[POTONGAN DOKUMEN]:

● ● ● ● ●

Ia bersama rekan-rekan peneliti lainnya ingin lebih mamahami mekanisme apa yang ada di belakang kasus bangkitnya kembali secara tiba-tiba patogen tersebut. Tim peneliti terutama menyoroti virus herpes manusia 6a atau HHV6A.
Hasil riset tim peneliti itu sudah dirilis dalam jurnal ilmiah Nature. Mereka menemukan sebuah mekanisme selular yang belum dikenal, yang ibaratnya membangunkan virus itu dari tidur panjangnya.
Antara fase aktif dan fase tidur
Mereka yang untuk pertama kalinya terinfeksi virus herpes, kebanyakan tidak menyadari hal tersebut. Masalah biasanya muncul saat reaktivasi virusnya dari fase dormant di dalam tubuh. Virus sering kali "bangun" dan menyerang tubuh, memanfaatkan fase di mana sistem imunitas lemah, karena sedang memerangi penyakit lainnya. Bisa saja itu hanya penyakit influenza biasa atau juga penyakit yang lebih berat. Terutama yang paling ringkih adalahpara pengidap HIV atau juga orang yang mendapat cangkok organ tubuh, dan secara terarah dilemahkan sistem imunitasnya.
Virus HHV-6A menyatu dengan genom sel manusia dan berdiam di sana dalam fase laten, hingga terdapat kesempatan bagus untuk kembali menyerang dan berkembang biak. Sebuah Mikro-RNA tertentu berperan dalam mekanisme reaktivasi virusnya.

● ● ● ● ●

[YANG HARUS DIKERJAKAN]:
Jawab pertanyaan berikut berdasarkan potongan dokumen di atas.
(a) Dalam jurnal ilmiah apa hasil riset tim peneliti dirilis?
(b) Virus apa yang terutama disoroti oleh tim peneliti?
(c) Apa yang berperan dalam mekanisme reaktivasi virus HHV-6A?

[DATA YANG DITAMPILKAN]:
● ● ● ● ●

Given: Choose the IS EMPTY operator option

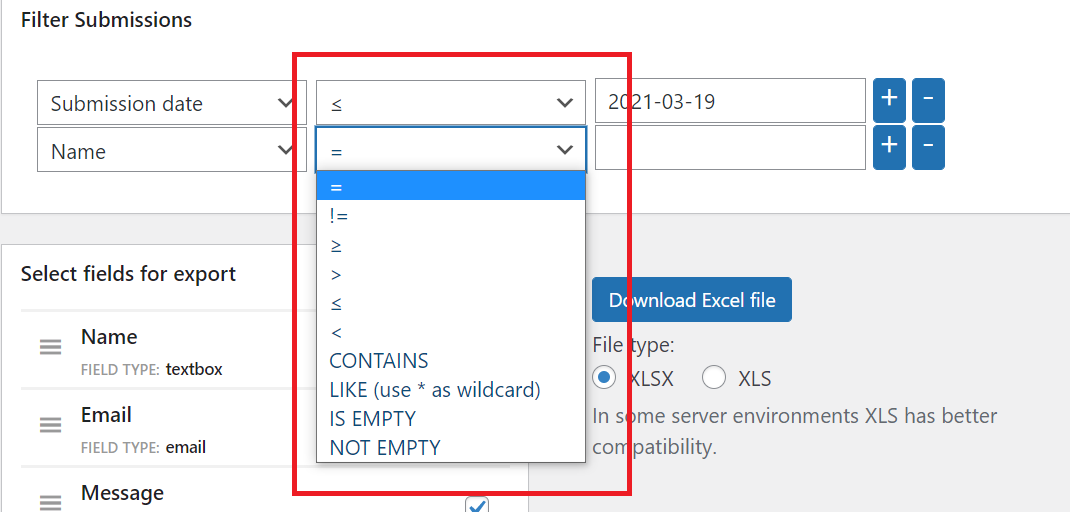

● ● ● ● ●

[PEMBAHASAN JAWABAN]:
(a) Jurnal ilmiah Nature.
(b) Virus herpes manusia 6a atau HHV6A.
(c) Sebuah Mikro-RNA tertentu.